There it is: my darkest moment. The most painful memory I have. The absolute worst day of my life.

“I only had one year left, just one and I would have gotten my degree, but I couldn’t do it. My mom had to fly over and help me deal with moving back here. This summer was...hard. I just felt so weak, so sick of myself.”

“You are not weak.”

His tone is harsh enough to startle me. I look up to find him staring at me with a gaze so intense it’s almost cruel.

“You are not weak, Renee.”

A whole host of replies pop into my head:

You don’t know what you’re talking about.

You wouldn’t say that if you’d seen me then.

You’re wrong.

I don’t say any of them. The answer I give him comes from somewhere deep inside me, from some hidden room I’m only just learning to unlock. Its door refuses to stay shut tonight.

“Thanks.” I don’t drop my eyes again. “I...I know.”

He blinks at me in surprise, like it’s the last thing both of us were expecting me to say.
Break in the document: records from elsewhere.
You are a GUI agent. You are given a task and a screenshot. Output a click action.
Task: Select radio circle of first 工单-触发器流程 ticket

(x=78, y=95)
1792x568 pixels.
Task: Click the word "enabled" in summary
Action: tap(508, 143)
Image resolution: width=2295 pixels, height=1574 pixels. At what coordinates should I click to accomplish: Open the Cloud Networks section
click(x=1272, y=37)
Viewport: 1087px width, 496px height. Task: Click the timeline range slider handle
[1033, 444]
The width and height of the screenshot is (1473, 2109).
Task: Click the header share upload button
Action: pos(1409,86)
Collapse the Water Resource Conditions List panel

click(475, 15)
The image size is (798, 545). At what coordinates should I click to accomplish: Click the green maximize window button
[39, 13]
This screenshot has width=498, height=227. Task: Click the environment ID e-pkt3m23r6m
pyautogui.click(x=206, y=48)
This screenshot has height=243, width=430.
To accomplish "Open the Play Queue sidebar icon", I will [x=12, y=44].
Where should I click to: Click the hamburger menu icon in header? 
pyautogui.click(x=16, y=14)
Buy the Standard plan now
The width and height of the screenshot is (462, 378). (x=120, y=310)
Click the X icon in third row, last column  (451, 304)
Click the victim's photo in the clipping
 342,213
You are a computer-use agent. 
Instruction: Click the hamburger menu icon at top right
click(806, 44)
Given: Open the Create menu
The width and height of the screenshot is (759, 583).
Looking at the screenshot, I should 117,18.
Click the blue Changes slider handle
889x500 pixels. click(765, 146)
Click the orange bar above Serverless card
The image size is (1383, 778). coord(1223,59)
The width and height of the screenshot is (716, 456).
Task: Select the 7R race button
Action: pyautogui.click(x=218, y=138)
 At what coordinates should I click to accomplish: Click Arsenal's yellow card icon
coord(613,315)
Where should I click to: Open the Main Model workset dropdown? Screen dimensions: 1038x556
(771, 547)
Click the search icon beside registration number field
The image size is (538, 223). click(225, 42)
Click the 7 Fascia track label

“I’m not weak. I may have been too scared to make some hard choices, but these past few months—these past few weeks especially—I’ve been...changing. Growing. Getting stronger.” I let out a bitter laugh. “I know tonight probably isn’t the best example of that, but I’m here, right? I’m still standing...or sitting on a milk crate, I guess. I’m still going to show up for work tomorrow. I’m still going to go to my therapy appointments and take yoga classes and do whatever it takes to make me feel like myself again. This place...” I glance at the wall of the bar behind me before continuing. “This place has helped me feel more like myself. Something about this feels good. It feels right.”